EXCERTO DO DOCUMENTO
****************
Usado e ‘engasgado’, logo rejeitado e sem detença
empandeirado... “Um rapaz
comprou numa oficina um carro já usado e com alguns anos…e, poucos dias
depois, começou a ter problemas, o que motivou o regresso à mesma oficina para
reparar…Contudo, não aconteceu, a avaria continuou e, poucos meses
depois, regressou definitivamente à mesma oficina, onde se encontra até hoje…”
E, se se
tratar de uma reparação, fora do âmbito da garantia por ter acabado o prazo
estabelecido na lei, haverá – em relação a tal – uma qualquer garantia?”
Ante os
factos, eis o que cumpre opinar:
1. A compra e
venda de usados é também assistida de garantia legal de conformidade: “o [fornecedor] é responsável por qualquer [não]
conformidade que se manifeste no prazo de três anos a contar da entrega do bem”
[DL 84/2021: n.º 1 do art.º 12].
1.1. Nos contratos de compra e venda de bens móveis
usados e por acordo entre as partes, o prazo de três anos... pode ser
reduzido até 18 meses [DL 84/2021: n.º 2
do art.º 12].
1.2. O prazo suspende-se desde o momento da
comunicação da [não] conformidade até à [ sua] reposição..., devendo o
consumidor, para o efeito, colocar os bens à disposição do fornecedor sem
demora injustificada [DL 84/2021: n.º 4 do art.º 12].
2. A reposição
da conformidade opera ou por reparação ou por substituição, à escolha do
consumidor [DL 84/2021: al. a) do n.º 1 do art.º 15].
3. A reparação é
gratuita e terá de se efectuar, em
princípio, nos 30 dias subsequentes ao da comunicação da não conformidade [DL
84/2021: als. a) e b) do n.º 2 e n.º 3, respectivamente, do art.º
18].
4. Em caso de reparação, o bem reparado beneficia de
um prazo de garantia adicional de seis meses até ao limite de quatro
reparações: o fornecedor, aquando da entrega do bem reparado, transmitirá ao
consumidor tal informação - em suporte papel - para valer [DL 84/2021: n.º 4 do
art.º 18].
****************
ENUNCIADO
Reproduza o trecho do parecer sobre a garantia de bens usados que começa em "1.1. Nos contratos" e segue até "4 do art.º 12].", trocando "consumidor" por "comprador".

[Entradas de posição dos itens]
****************
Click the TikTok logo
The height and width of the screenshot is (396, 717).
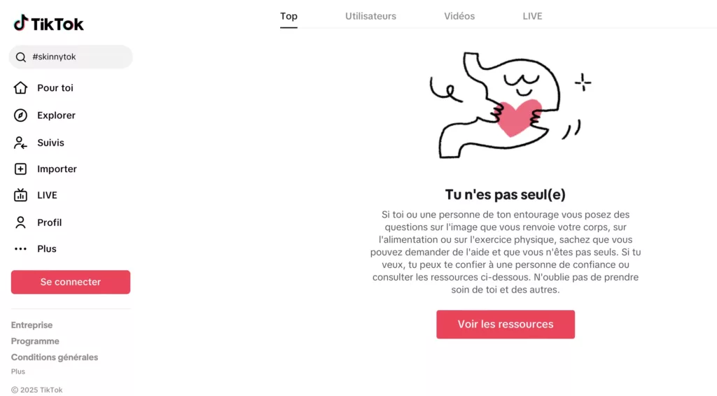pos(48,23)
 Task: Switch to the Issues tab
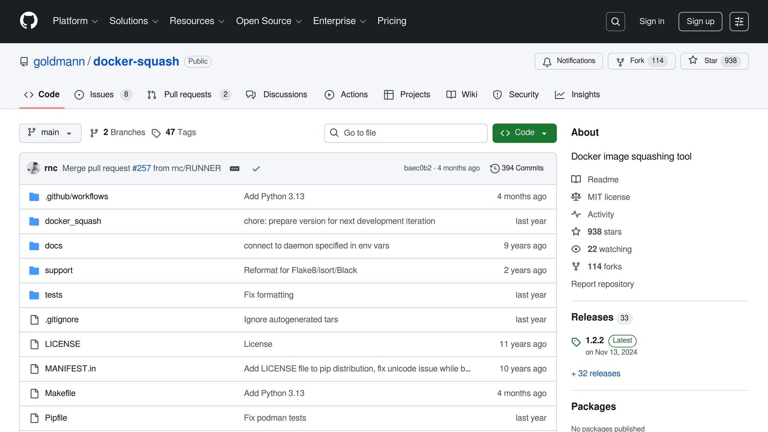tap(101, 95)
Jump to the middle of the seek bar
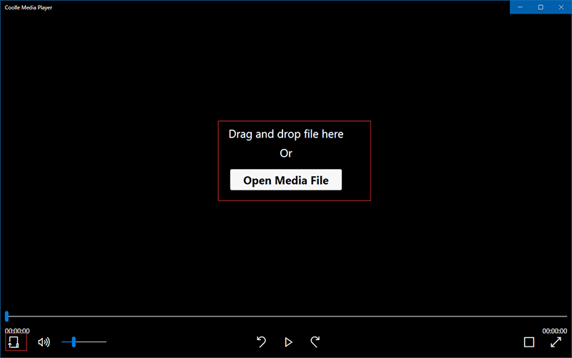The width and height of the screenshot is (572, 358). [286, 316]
****************
RESOLUÇÃO
1.1. Nos contratos de compra e venda de bens móveis
usados e por acordo entre as partes, o prazo de três anos... pode ser
reduzido até 18 meses [DL 84/2021: n.º 2
do art.º 12].
1.2. O prazo suspende-se desde o momento da
comunicação da [não] conformidade até à [ sua] reposição..., devendo o
comprador, para o efeito, colocar os bens à disposição do fornecedor sem
demora injustificada [DL 84/2021: n.º 4 do art.º 12].